After rewatching the entire series up to this season’s premier, I can’t but be struck by how much the show has changed since it started. The first season was really to let the audience get their bearings. A few weird things happened, but mostly the season’s events fell within the common expectations of what life stranded on a tropical island might be like. Then in season 2 they expanded what we knew of the island while still raising more questions than they answered. I rather enjoyed season 2 with the hatch and the “button”, it was like one of those Existentialist plays from fifty years ago–some absurdity of modern life writ large and characters trapped by it.

Season three was a bit of a disappointment to me in that they really started showing the “man behind the curtain.” I kind of liked things better when they were surreal and unexplained. Putting a face on a mystery is always bound to disappoint a little, no matter how much you want the answer when there is still only mystery.
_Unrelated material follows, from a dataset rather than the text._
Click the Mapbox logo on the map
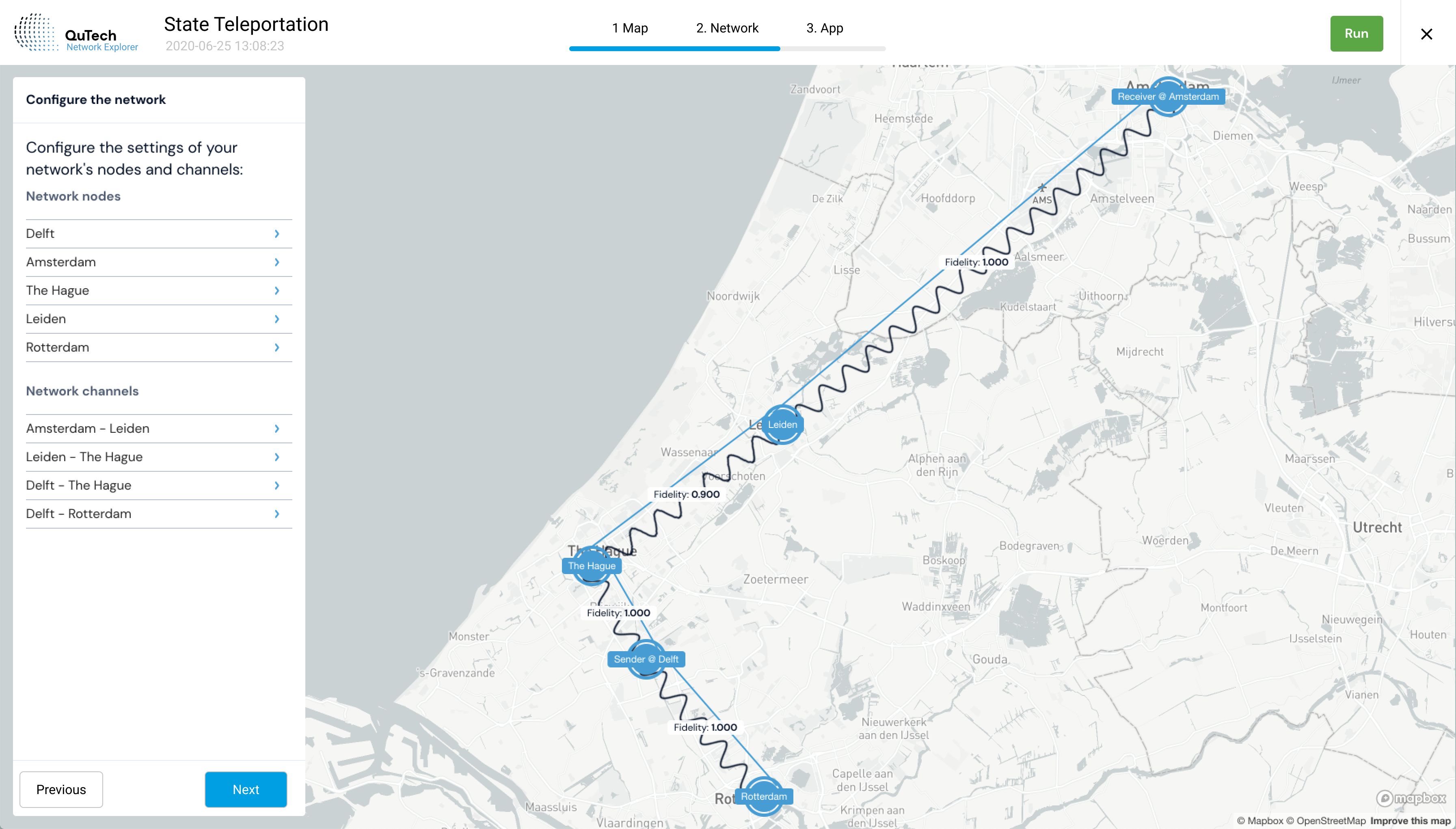 [x=1411, y=798]
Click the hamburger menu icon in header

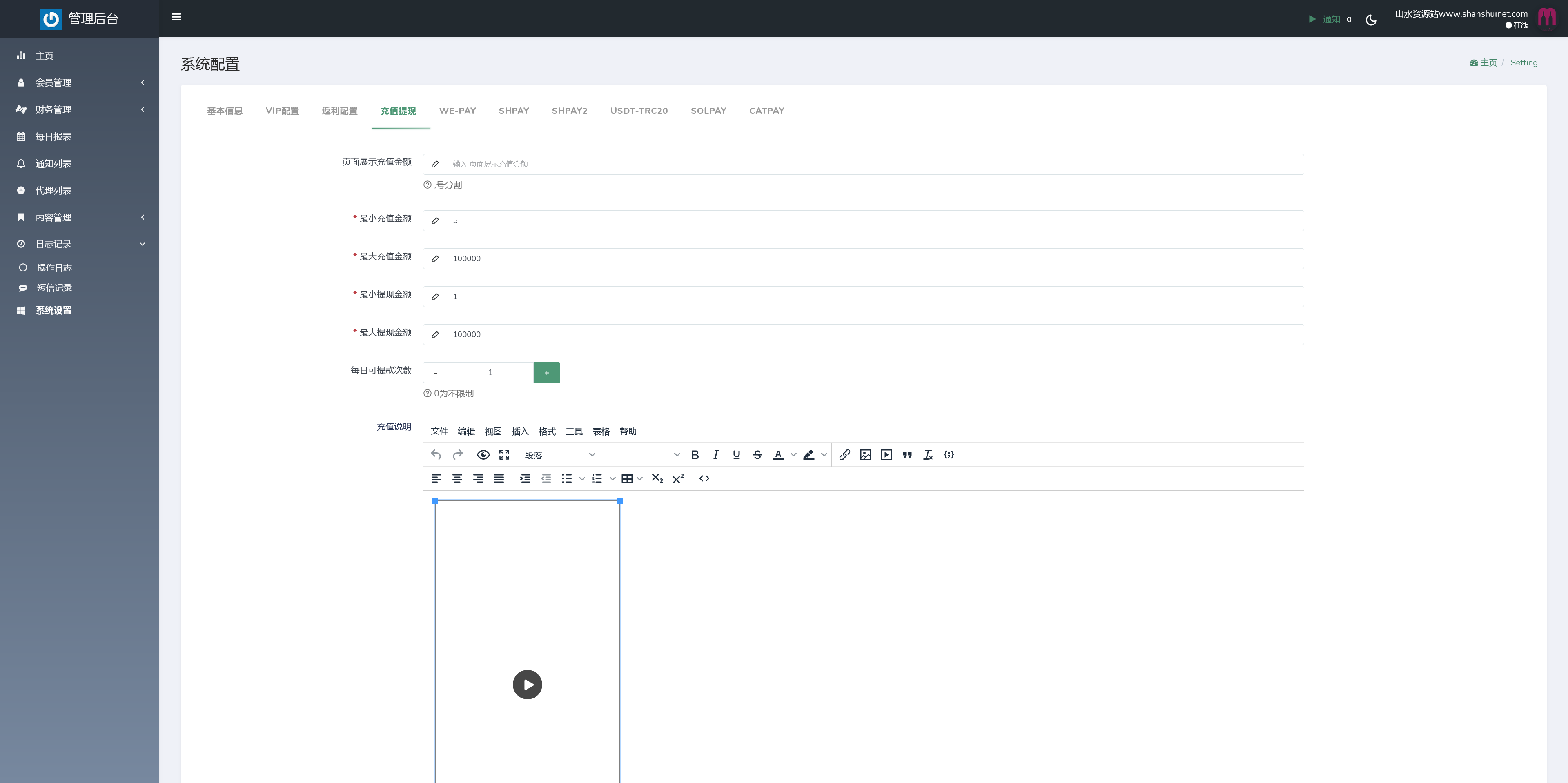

I think this show has to tread lightly not to experience the “X-Files” syndrome, where a show builds its popularity on growing a mystery, and then in the end, supplies the answers to that mystery that are not as well thought out ahead of time as they could have been. Sometimes writers and producers don’t want to the know answer to their mysteries until the last minute, either, and that ends up creating an incoherent narrative. I know this from experience because I want to write my current story as a supernatural mystery of sorts, one that starts out showing a more or less mundane, normal set of characters living their lives and then slowly peels back the layers of this hidden world amongst them. But when you drop clues about the mystery, you really need to know what the clues signify. You need to know the whole iceberg, as unromantic as that is.

The flash-forwards of season 4 were a refreshing change from the flashbacks of previous seasons. It was a little confusing at first, because they were showing the future of the off-island characters while showing the present on the island, where the Oceanic 6 were still living at the time, and you wondered what was happening on the island during the subsequent three years. But time is a tricky thing on Lost Island, as we are learning now. Also, it’s odd watching the characters we’ve come to know on the island going about their lives back in civilization. Season 4 also made us realize that after everything we’ve learned, we still know next to nothing about the original “Others.”

I am not going to speculate about what the new season will bring, because this show keeps bringing on the unexpected, which is why it’s fun.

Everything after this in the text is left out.